Since retiring from the PBS NewsHour last year, I’ve been working on a book about my 41 years as a reporter. To jog my memory, I’ve reread my blog and what others have written in response. I’ve been struck by the thoughtfulness of many respondents, quite a few of whom are teachers.
Forty-one years of reporting taught me how special teachers are, and this current project reinforces that view. So many teachers routinely go the extra mile to connect with their students, and they do it without any expectation of recognition from their bosses. I believe it’s in the DNA of most of the men and women who make teaching their career. Shouldn’t we be making it easier for them to do what they do best, which is help grow adults, instead of hounding them about test scores?
I use those three words,help grow adults, advisedly.
“Help” conveys that teaching and learning are team sports.
“Grow” connotes a process of many steps (most forward, some not), which is why one test score–a snapshot–should never be used to make critical decisions. It’s a movie, not a photo.
“Adult” is the end-game of schooling, not ‘getting into college’ or ‘doing well on the SAT/ACT.’ What is it that we want children to be and be able to do when they are out on their own? Never forget that ‘We are what we repeatedly do.’
That’s why I want to share something written by a teacher I’ve never met. What Joe Beckman wrote in 2001 captures how teachers find ways to connect. They understand that kids don’t care how much a teacher knows, not until they know how much that teacher cares:
“I had a remarkable experience as a teacher last night, purely because of opportunity, setting and timing. One of the too-many disparate things I do is coach a bunch of kids in online credit recovery courses. A very bright but previously shy African American kid was struggling with a fairly basic history unit, not passing tests he obviously could have passed. So we talked. He had always hated history and was trying to work through what I’d call some “oppositional defiance disorder” with Abigail Adams. As he got up to take a break, he whispered that his real problem was that his mother made him homeless a few days before, and he’d been having problems with her for the past year.

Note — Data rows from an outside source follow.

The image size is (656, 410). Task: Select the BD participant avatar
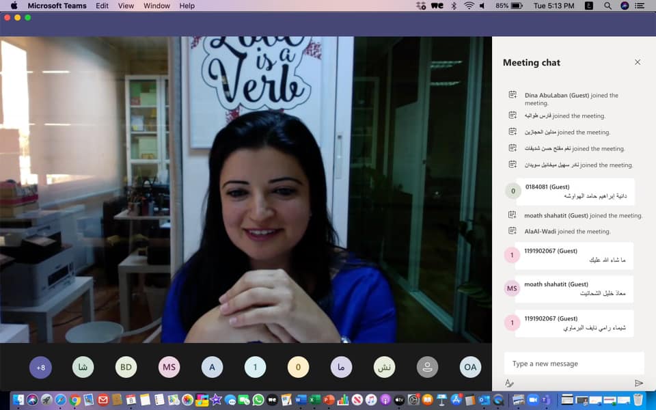(x=126, y=368)
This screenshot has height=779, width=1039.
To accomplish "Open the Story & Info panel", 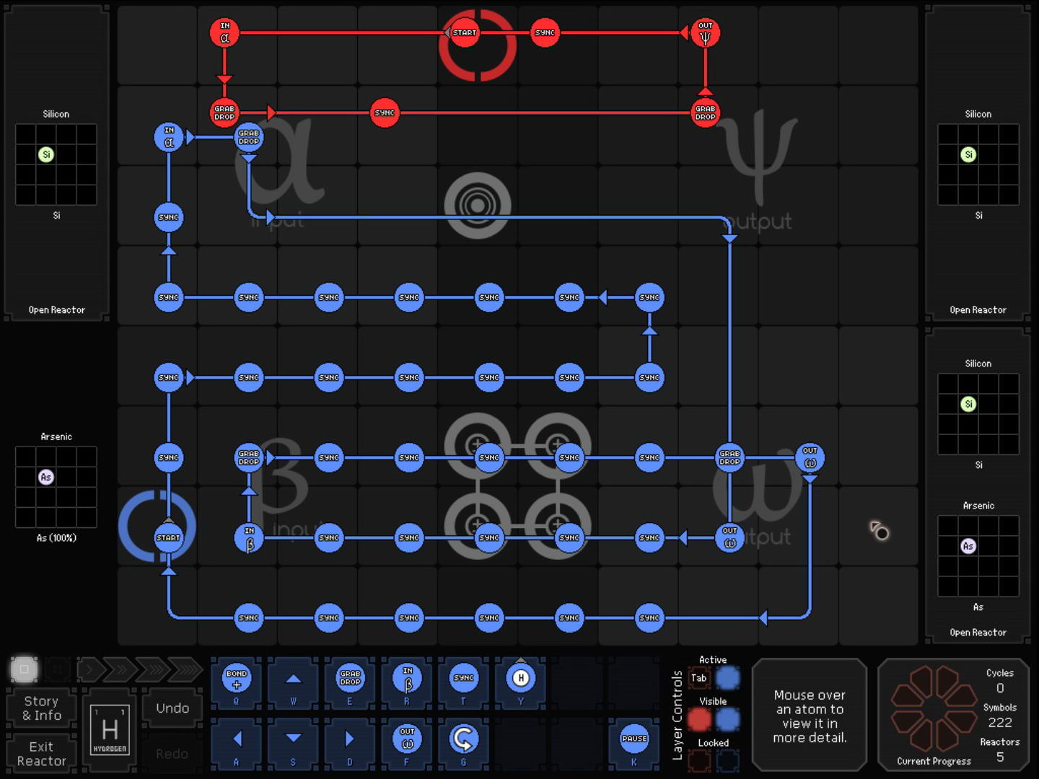I will [42, 708].
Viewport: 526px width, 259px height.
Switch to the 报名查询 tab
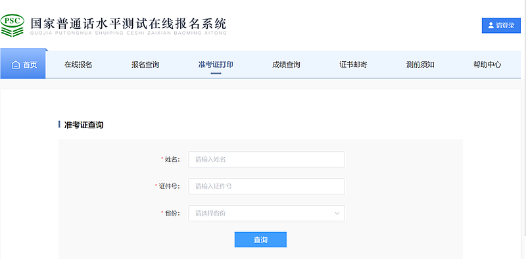click(145, 64)
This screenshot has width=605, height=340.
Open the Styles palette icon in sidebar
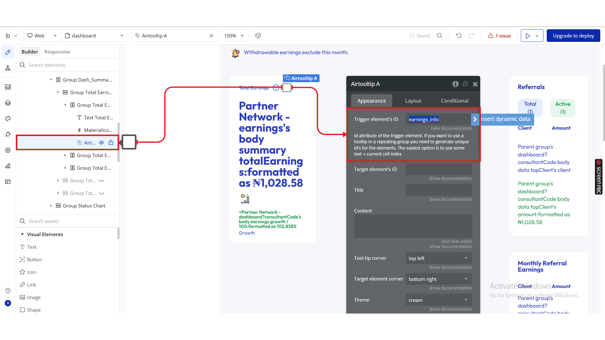tap(8, 119)
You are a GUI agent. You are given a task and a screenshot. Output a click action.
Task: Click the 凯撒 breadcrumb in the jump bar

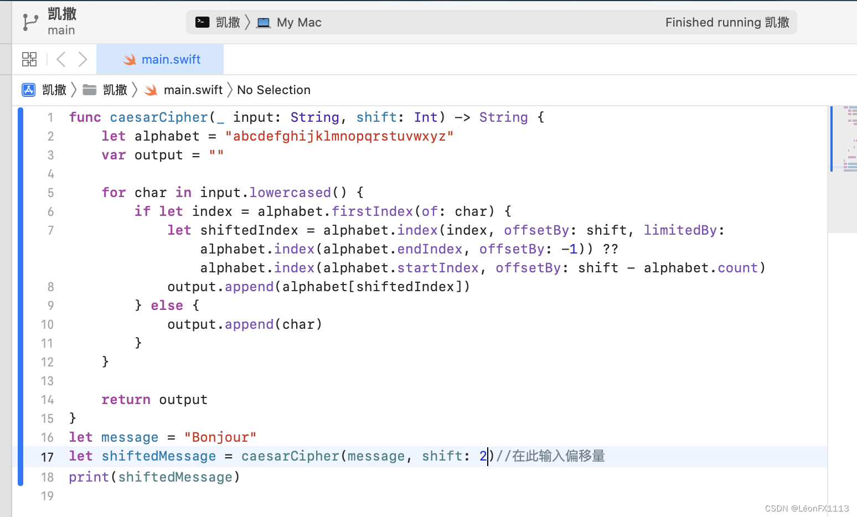(x=54, y=90)
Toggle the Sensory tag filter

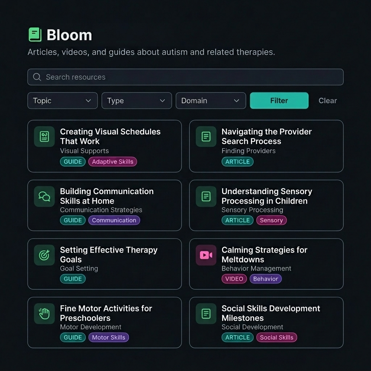(271, 220)
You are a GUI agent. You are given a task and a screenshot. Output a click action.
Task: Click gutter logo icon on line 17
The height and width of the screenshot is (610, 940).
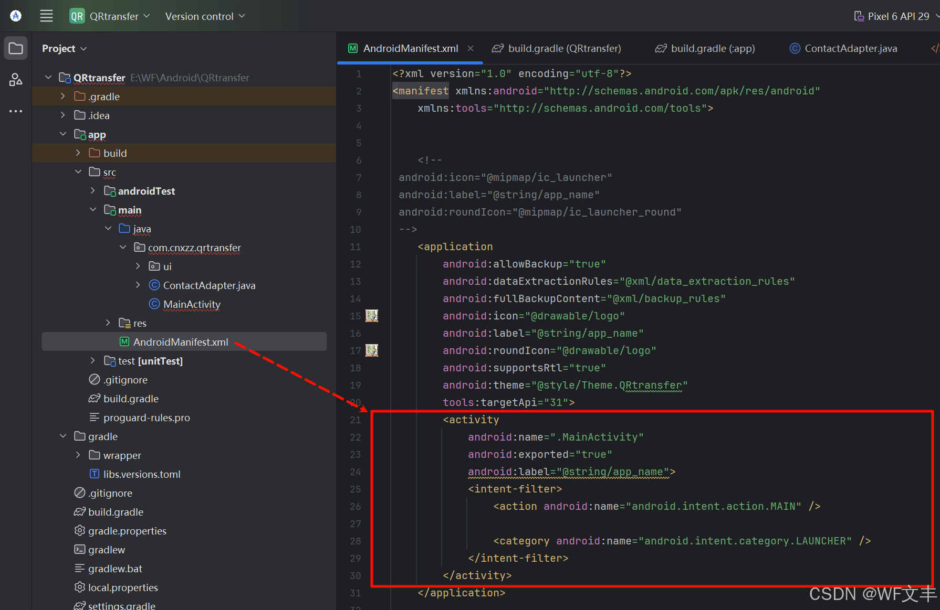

We went into the hallway, talked a little, and he mellowed out a bit; he went to get a snack. On returning, I suggested we look at a movie rather than fight Abigail again. Just then he got a call from a girlfriend and rescheduled their date. While he was on the phone, I called up Bessie Smith’s short 1929 video, “St. Louis Blues.” She captured him. He kept muttering how the world has changed. Racism may continue, but not the way it was in 1929 in a Speak-Easy. When Bessie’s boyfriend stole her money from her stocking, the young man was shocked. I suggested he not show the movie to his girlfriend, and he giggled. We did a lot of history in a very, very short time.
When the movie was over, we talked about working through a learning contract that could build a view of US History from movies like that. He left in tears, and today I found him a place to live for the next six to twelve months.
Now, I’m not sure if that was art, media, literacy, history, music, compassion, social work, or merely a sense of peace and awareness that he knows he is not like Bessie’s boyfriend. Breaking those into such components really isn’t necessary – it’s more than our learning contract will include. Yet it most surely is teaching a kid some history that he may well remember a very long time.
Isn’t that the point?”
Amen, Joe Beckman, and thanks for the valuable reminder of what the best teachers do.